From the top of the records below down to the line containing "This screenshot has width=792, height=826.", reproduce every line exactly.

* Saved entries *

*** Begin section ***

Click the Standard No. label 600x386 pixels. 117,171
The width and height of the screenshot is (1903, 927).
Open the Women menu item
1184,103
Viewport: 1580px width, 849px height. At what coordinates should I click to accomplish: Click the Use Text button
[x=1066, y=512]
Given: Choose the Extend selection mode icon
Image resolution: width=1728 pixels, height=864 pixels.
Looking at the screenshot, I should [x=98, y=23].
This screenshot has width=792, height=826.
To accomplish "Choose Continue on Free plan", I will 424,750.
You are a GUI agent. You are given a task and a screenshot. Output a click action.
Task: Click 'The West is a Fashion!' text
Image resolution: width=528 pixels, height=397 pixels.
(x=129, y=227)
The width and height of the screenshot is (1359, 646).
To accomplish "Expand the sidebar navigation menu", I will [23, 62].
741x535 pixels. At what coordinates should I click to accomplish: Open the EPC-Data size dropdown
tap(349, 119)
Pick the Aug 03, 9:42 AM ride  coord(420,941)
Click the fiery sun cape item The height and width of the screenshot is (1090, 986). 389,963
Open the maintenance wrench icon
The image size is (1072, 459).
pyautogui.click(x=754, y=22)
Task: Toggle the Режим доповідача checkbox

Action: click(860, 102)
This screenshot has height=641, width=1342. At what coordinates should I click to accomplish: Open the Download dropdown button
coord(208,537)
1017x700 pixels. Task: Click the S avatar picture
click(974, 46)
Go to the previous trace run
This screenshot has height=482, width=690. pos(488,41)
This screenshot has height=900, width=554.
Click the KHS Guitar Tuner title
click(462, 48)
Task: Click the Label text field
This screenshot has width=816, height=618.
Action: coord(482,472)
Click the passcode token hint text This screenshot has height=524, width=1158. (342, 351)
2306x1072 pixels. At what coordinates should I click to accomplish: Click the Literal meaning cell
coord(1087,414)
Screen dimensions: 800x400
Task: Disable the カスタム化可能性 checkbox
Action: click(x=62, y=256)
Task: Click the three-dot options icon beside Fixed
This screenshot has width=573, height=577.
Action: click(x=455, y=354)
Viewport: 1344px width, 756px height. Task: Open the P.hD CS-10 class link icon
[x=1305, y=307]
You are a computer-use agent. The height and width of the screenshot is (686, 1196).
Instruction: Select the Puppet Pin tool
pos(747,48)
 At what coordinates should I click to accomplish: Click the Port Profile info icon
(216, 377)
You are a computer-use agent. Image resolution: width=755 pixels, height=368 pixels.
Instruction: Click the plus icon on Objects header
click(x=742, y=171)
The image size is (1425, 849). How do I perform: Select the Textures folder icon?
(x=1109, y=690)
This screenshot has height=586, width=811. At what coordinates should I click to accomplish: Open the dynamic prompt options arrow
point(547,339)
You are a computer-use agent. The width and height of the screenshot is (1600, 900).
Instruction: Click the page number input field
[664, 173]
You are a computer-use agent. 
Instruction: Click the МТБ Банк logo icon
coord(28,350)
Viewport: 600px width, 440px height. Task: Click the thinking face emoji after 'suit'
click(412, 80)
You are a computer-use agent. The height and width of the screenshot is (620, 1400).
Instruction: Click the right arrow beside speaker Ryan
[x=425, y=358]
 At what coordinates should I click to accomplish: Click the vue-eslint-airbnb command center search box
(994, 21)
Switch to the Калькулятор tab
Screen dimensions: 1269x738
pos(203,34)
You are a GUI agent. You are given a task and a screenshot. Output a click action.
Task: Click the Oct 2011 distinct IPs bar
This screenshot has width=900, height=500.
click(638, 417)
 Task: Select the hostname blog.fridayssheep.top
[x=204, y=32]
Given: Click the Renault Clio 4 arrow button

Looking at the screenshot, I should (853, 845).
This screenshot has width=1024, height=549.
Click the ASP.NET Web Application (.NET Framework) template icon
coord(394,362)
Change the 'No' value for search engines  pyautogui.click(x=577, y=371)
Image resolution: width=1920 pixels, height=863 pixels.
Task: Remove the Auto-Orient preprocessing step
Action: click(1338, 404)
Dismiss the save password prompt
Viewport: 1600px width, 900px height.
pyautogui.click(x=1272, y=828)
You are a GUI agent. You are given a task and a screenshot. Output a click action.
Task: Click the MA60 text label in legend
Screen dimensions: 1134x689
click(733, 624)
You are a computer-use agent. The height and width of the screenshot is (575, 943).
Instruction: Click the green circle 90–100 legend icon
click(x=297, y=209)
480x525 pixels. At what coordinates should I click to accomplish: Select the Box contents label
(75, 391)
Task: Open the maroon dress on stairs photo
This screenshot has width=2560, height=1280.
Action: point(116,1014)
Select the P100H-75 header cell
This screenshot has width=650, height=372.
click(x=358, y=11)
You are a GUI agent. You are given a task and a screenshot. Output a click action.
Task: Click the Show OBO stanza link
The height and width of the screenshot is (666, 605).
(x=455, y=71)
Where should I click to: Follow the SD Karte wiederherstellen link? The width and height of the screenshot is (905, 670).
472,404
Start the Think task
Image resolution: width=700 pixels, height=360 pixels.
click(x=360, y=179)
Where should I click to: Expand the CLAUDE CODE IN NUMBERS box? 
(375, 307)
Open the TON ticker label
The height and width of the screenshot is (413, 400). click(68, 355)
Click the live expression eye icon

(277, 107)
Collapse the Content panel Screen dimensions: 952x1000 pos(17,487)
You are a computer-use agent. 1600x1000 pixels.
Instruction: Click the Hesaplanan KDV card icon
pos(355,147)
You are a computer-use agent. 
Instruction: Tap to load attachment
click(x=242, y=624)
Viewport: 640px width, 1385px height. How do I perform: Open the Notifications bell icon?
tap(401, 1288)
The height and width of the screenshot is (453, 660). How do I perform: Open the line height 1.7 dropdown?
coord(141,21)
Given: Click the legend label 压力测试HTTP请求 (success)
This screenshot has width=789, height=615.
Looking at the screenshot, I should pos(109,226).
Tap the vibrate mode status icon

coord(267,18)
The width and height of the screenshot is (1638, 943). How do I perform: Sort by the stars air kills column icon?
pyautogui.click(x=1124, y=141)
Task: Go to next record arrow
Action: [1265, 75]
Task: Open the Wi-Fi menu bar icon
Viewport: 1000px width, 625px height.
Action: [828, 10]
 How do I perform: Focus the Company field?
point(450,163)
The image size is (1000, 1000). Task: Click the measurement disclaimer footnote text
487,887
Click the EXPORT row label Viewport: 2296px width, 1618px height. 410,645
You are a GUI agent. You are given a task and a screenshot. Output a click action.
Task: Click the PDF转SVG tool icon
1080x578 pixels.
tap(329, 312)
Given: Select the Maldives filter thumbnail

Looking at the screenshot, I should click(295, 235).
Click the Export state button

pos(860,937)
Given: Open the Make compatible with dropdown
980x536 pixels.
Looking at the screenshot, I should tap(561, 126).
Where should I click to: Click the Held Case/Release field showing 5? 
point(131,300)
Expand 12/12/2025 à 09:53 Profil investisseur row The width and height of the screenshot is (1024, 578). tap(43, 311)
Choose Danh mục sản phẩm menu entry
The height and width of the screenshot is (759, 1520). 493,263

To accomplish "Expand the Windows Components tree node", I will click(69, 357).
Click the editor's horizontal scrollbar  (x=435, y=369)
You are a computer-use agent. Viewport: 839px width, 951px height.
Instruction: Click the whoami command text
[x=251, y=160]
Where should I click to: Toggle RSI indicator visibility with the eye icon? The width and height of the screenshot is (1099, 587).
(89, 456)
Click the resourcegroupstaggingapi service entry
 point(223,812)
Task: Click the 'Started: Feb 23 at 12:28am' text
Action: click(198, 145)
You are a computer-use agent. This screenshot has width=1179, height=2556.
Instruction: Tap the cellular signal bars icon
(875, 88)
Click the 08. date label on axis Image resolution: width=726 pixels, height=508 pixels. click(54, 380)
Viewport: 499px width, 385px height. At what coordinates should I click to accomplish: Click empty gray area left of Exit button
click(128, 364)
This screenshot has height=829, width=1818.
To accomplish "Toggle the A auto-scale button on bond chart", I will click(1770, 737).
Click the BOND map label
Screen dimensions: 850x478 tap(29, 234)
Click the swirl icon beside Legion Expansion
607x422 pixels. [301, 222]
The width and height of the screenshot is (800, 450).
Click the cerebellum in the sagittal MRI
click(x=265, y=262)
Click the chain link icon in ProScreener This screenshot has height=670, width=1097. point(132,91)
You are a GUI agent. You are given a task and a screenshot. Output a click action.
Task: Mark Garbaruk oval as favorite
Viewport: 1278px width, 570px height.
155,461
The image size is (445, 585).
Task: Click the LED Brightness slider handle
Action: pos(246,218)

*** End section ***

* Solution to the exercise *
Click the Standard No. label 600x386 pixels. 117,171
The width and height of the screenshot is (1903, 927).
Open the Women menu item
1184,103
Viewport: 1580px width, 849px height. At what coordinates should I click to accomplish: Click the Use Text button
[x=1066, y=512]
Given: Choose the Extend selection mode icon
Image resolution: width=1728 pixels, height=864 pixels.
Looking at the screenshot, I should [x=98, y=23].
This screenshot has width=792, height=826.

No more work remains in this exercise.